- _VOTRE TÂCHE_:
Extrayez mot pour mot, s'il vous plaît, le passage de la notice sur Musæus qui commence à « MUSÆUS (Jean-Charles-Auguste), littérateur » et se termine à « même des succès. ».
======== TEXTE PRÉSENTÉ ========
Biographie universelle ancienne et moderne/2e éd., 1843/MUSÆUS (Jean-Charles-Auguste)
MUSÆUS (Jean-Charles-Auguste), littérateur
allemand, naquit à Iéna, 1735. Son père, juge
dans cette ville, fut appelé, peu de temps après,
à des fonctions supérieures à Eisenach. Le jeune
Musæus y gagna l’affection du surintendant ecclésiastique,
Weissenborn, son parent, qui commença
son éducation. Il passa quatre ans et demi à Iéna,
se livrant aux études théologiques, et retourna
ensuite à Eisenach, comme ministre, s’y exerçant
à la prédication, où il obtint même des succès.
======== DONNÉES FOURNIES ========
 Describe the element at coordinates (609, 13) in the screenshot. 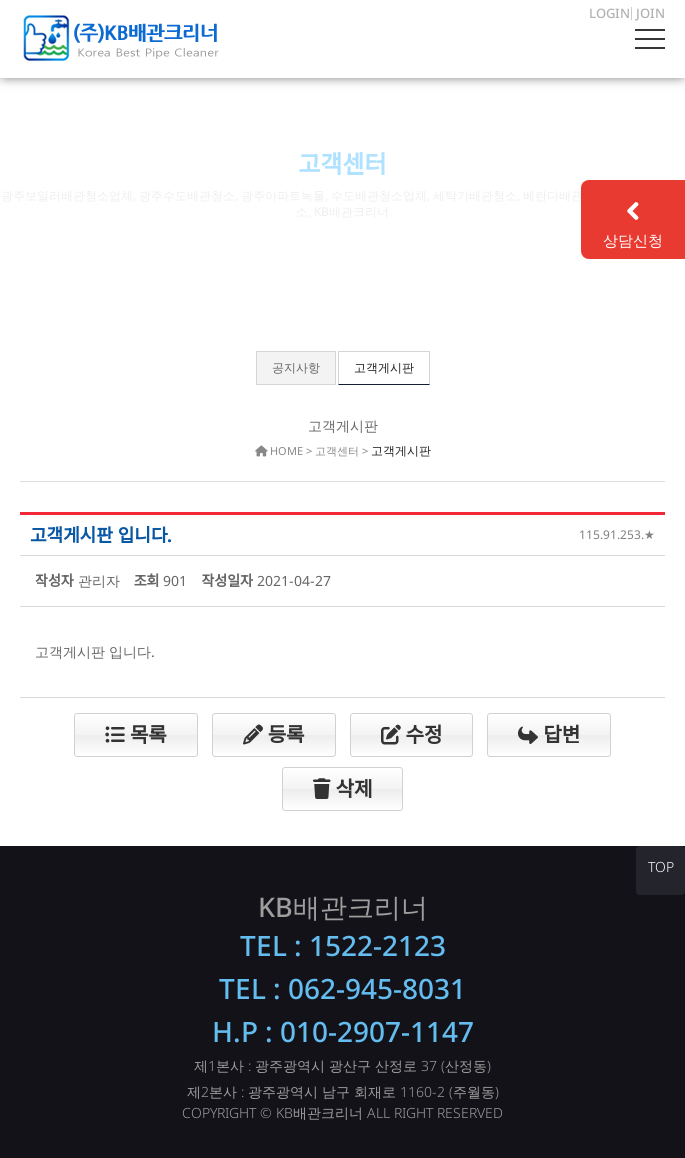

I see `LOGIN` at that location.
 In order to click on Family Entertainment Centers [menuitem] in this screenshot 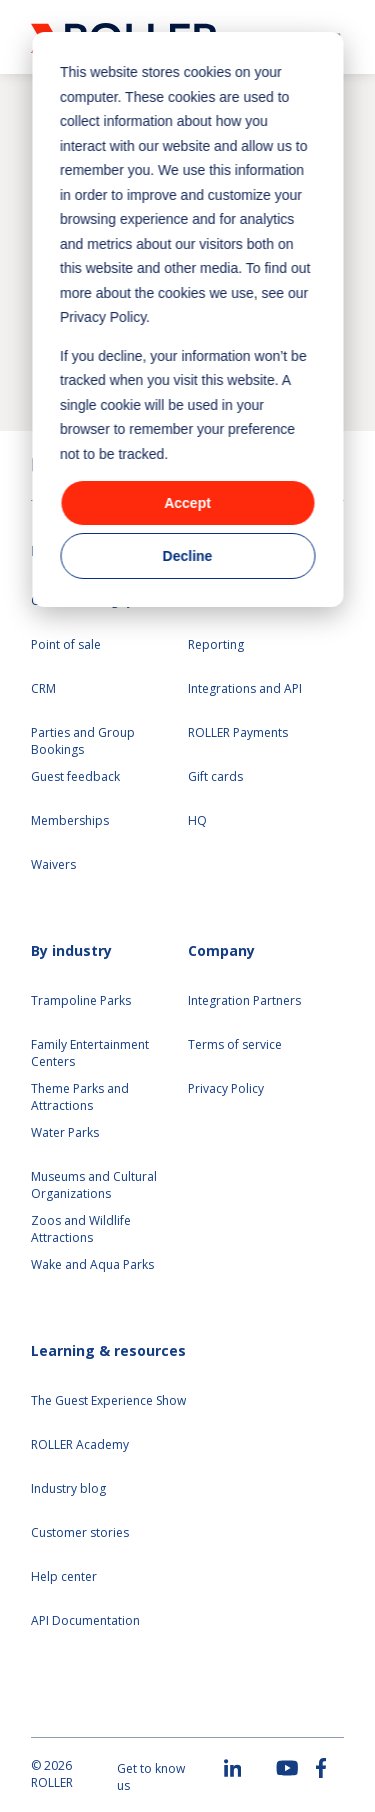, I will do `click(90, 1053)`.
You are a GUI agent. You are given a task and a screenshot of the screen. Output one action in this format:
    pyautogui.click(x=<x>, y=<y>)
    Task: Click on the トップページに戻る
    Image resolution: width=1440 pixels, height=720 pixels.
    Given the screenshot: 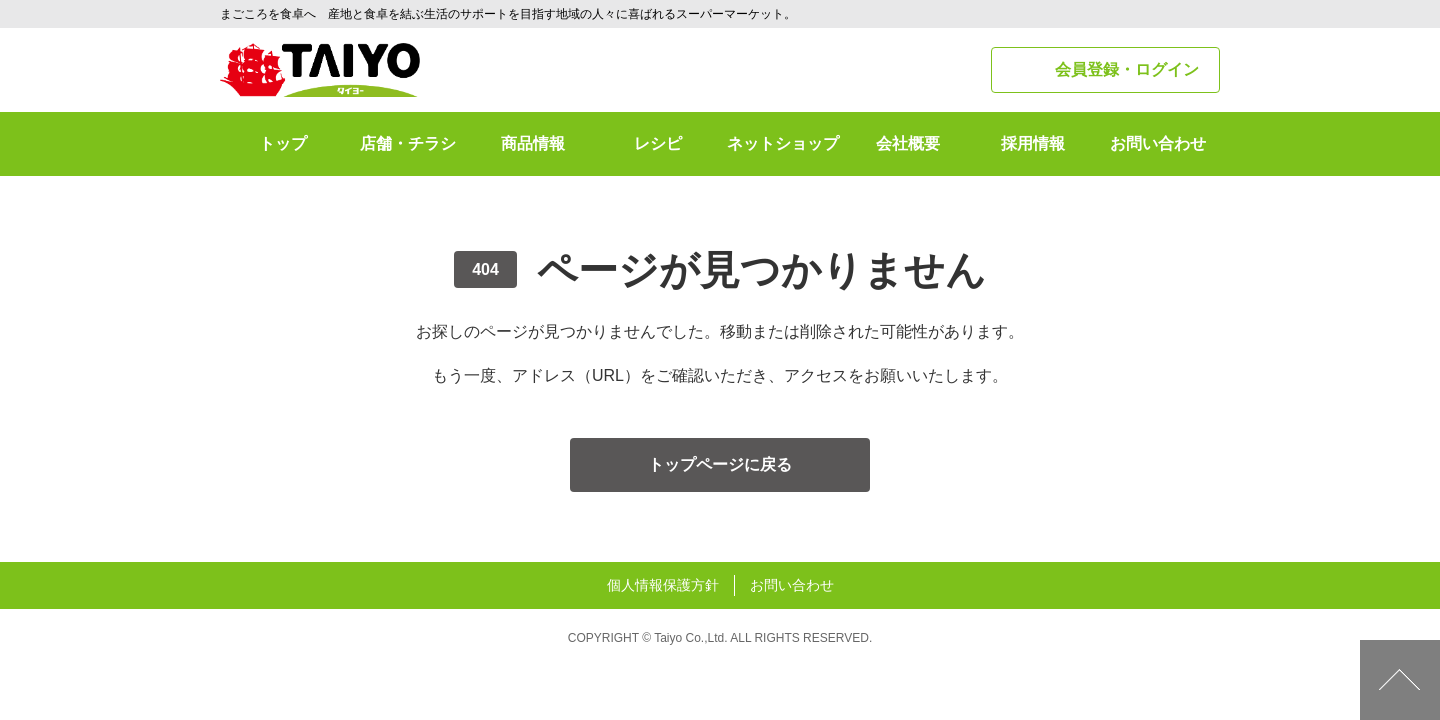 What is the action you would take?
    pyautogui.click(x=720, y=464)
    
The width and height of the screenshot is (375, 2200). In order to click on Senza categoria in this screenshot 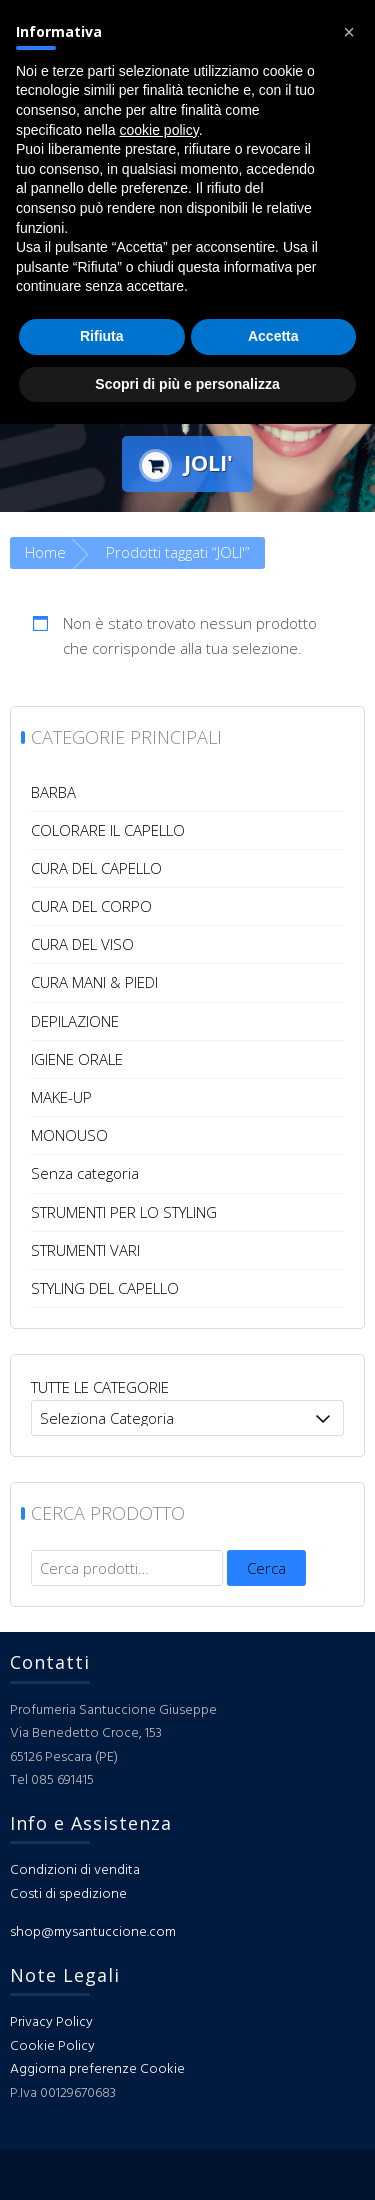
========
- _RÉSULTAT_:
MUSÆUS (Jean-Charles-Auguste), littérateur
allemand, naquit à Iéna, 1735. Son père, juge
dans cette ville, fut appelé, peu de temps après,
à des fonctions supérieures à Eisenach. Le jeune
Musæus y gagna l’affection du surintendant ecclésiastique,
Weissenborn, son parent, qui commença
son éducation. Il passa quatre ans et demi à Iéna,
se livrant aux études théologiques, et retourna
ensuite à Eisenach, comme ministre, s’y exerçant
à la prédication, où il obtint même des succès.